*** RECORDS PROVIDED

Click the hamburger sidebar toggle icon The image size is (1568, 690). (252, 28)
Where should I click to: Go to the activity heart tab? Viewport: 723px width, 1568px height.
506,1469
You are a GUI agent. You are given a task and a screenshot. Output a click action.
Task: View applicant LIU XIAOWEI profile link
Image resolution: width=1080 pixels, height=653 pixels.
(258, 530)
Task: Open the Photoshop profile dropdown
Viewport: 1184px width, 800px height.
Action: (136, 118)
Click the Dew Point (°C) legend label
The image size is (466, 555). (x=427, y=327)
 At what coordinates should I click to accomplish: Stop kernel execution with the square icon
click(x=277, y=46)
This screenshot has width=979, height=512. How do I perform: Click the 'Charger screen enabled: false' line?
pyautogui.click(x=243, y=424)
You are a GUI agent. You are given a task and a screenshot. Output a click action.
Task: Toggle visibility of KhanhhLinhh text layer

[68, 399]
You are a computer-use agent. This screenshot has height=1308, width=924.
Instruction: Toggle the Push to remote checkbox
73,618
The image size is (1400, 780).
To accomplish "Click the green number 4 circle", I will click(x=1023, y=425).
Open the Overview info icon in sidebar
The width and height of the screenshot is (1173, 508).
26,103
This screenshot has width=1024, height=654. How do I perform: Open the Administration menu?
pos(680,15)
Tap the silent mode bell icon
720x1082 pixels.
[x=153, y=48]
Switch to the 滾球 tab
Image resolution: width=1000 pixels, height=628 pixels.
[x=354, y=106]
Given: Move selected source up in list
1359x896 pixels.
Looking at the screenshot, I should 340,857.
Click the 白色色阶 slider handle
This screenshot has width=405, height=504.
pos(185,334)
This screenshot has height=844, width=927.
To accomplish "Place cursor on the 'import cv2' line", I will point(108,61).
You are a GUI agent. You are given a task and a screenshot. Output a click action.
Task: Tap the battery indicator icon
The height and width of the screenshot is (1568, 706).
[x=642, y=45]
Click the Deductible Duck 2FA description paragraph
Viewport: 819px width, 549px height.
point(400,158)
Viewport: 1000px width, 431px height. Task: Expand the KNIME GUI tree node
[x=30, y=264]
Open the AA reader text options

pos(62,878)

******

Report each line of the data in which "profile" occurs.

Task: View applicant LIU XIAOWEI profile link
Task: Open the Photoshop profile dropdown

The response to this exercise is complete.